For each specific case, treatment is selected individually by a specialist.

The basis of treatment for the disease is drugs from the group of antipsychotics. They effectively relieve both the symptoms of schizophrenia and the manifestations of manic syndrome. However, in the depressive phase, these drugs are ineffective and can only worsen the patient’s well-being, so complex therapy and correct dosage selection are necessary.

There is no universal drug that would suit all patients, so the treatment regimen is selected in several stages. All this time the patient must be under the supervision of a doctor.
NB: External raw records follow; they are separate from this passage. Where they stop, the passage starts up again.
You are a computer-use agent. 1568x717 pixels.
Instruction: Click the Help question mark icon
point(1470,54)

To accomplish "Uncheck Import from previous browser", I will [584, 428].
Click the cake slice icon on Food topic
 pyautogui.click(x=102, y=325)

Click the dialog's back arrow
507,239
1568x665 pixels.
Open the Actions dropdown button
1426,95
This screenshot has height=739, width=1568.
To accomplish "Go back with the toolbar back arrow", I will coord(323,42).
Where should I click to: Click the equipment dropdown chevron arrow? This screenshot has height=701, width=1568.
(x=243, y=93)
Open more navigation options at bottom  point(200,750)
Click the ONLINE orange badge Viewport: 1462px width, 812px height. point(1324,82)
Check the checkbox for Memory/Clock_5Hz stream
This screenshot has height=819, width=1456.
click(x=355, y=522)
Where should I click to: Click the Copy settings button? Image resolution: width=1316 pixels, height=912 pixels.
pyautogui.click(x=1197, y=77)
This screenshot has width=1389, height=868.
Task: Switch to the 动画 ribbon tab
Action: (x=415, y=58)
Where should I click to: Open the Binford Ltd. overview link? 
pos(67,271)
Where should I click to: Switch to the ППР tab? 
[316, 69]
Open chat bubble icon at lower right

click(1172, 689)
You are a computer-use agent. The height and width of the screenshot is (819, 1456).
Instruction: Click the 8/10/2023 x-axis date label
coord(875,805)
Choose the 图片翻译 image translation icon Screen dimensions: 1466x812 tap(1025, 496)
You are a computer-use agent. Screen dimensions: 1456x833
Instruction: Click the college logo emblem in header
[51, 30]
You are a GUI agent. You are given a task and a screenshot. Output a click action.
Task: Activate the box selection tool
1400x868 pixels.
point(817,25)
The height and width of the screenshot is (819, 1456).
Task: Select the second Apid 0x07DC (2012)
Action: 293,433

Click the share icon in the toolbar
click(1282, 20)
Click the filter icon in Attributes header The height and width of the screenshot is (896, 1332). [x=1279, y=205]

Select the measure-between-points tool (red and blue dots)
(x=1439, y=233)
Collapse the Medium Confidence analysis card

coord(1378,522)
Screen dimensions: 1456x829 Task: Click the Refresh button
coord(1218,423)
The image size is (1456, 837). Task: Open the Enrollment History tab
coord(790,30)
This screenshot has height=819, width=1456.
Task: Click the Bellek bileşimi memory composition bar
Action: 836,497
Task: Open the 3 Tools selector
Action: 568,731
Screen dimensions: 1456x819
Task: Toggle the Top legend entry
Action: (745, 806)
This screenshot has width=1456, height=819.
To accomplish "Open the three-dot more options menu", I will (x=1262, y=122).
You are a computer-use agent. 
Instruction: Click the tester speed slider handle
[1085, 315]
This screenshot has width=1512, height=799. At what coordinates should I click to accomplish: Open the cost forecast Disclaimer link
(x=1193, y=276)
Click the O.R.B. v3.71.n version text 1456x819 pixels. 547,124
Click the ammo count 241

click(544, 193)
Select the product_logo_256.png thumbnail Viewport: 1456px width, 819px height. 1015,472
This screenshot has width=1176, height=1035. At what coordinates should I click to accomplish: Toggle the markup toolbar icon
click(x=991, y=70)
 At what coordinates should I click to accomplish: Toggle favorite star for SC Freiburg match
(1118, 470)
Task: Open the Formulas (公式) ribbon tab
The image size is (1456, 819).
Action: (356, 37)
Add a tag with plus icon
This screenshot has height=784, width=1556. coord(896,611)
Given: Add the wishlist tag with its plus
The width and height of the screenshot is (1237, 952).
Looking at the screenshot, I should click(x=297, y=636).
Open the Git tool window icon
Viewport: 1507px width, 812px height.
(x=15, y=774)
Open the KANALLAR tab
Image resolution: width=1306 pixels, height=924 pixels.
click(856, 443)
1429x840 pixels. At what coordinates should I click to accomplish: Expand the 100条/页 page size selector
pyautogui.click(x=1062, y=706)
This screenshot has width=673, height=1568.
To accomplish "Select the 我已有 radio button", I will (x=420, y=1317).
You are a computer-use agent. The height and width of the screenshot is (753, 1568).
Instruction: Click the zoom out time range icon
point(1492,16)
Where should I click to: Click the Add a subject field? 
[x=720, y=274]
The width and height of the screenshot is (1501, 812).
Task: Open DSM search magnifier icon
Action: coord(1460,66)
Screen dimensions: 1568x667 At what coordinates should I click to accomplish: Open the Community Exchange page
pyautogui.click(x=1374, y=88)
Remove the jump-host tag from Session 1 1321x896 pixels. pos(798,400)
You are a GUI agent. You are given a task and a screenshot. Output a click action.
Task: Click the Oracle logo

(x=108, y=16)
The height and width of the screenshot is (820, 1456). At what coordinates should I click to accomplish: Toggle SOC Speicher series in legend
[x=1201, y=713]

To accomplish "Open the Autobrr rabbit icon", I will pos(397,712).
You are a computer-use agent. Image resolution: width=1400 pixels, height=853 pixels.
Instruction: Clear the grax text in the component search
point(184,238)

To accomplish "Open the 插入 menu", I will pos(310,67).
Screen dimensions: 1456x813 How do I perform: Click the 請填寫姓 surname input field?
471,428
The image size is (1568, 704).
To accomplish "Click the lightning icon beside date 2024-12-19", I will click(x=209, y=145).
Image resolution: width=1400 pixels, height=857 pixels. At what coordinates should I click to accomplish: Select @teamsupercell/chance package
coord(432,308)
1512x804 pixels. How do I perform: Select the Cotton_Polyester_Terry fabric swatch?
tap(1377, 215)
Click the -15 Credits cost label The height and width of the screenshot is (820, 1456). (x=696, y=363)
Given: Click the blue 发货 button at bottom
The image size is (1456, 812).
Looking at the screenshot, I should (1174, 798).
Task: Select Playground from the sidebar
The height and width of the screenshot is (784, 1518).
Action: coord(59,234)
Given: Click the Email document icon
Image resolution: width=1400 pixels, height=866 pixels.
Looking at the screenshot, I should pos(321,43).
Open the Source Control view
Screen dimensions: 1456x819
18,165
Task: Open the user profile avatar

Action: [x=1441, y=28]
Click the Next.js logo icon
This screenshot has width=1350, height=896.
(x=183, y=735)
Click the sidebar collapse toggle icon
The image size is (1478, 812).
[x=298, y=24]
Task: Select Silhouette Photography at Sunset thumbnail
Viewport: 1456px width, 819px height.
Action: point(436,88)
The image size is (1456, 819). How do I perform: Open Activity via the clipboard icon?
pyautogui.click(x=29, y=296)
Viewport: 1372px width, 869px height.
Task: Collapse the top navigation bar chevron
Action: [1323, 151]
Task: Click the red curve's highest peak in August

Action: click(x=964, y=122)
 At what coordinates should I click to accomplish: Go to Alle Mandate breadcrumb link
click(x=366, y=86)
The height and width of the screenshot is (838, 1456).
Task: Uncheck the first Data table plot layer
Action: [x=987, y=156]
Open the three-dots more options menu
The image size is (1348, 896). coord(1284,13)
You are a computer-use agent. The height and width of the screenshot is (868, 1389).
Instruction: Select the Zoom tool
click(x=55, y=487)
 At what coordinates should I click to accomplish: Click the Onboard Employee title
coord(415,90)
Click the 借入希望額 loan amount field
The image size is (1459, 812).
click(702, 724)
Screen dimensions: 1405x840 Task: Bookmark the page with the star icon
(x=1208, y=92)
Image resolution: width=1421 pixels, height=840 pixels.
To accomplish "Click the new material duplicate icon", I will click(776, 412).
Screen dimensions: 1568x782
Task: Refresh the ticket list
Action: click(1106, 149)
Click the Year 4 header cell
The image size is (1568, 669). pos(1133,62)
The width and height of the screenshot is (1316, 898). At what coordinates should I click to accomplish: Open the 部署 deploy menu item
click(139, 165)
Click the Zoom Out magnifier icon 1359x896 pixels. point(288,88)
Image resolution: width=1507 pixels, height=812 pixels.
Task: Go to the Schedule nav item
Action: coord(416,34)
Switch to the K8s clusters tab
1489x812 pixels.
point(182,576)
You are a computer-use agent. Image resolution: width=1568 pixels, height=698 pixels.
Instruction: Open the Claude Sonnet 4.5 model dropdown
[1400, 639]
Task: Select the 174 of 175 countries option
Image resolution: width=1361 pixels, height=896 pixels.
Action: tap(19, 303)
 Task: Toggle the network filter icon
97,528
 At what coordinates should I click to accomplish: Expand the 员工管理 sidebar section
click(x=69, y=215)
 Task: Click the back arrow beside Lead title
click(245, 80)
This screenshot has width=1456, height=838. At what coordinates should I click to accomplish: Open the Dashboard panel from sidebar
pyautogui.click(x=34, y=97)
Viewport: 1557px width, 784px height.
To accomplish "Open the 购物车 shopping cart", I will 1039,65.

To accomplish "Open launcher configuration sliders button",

As a rule, they end up taking antipsychotics in the manic phase and tricyclic antidepressants in the depressive phase.

In the vast majority of cases, atypical antipsychotics are effective, but in some patients, taking these drugs can cause an exacerbation of the disease.

The goal of drug treatment is to achieve stable remission, when the duration of the phases of mania and depression is reduced, and over time, such symptoms completely disappear. After the depressive state has been relieved, they switch to constant use of medications for schizophrenia. In this case, the patient should be regularly examined for timely detection of negative dynamics of treatment or the development of side effects.

Forecast

No doctor can accurately predict the further course of the disease. Some patients manage to achieve stable remission. In such cases, only a single manifestation of the disease is possible throughout life, without further relapses. After a long course of taking medications, a decision may be made to prescribe a small maintenance dose, which will reduce the risk of recurrence of the disease without side effects.

In some cases, drug therapy can only achieve a reduction in the duration of one or another phase.

Patients are advised to regularly visit their doctor in order to be able to promptly recognize an exacerbation of the disease. As a rule, supportive drug therapy is complemented by psychotherapy to improve the patient's socialization.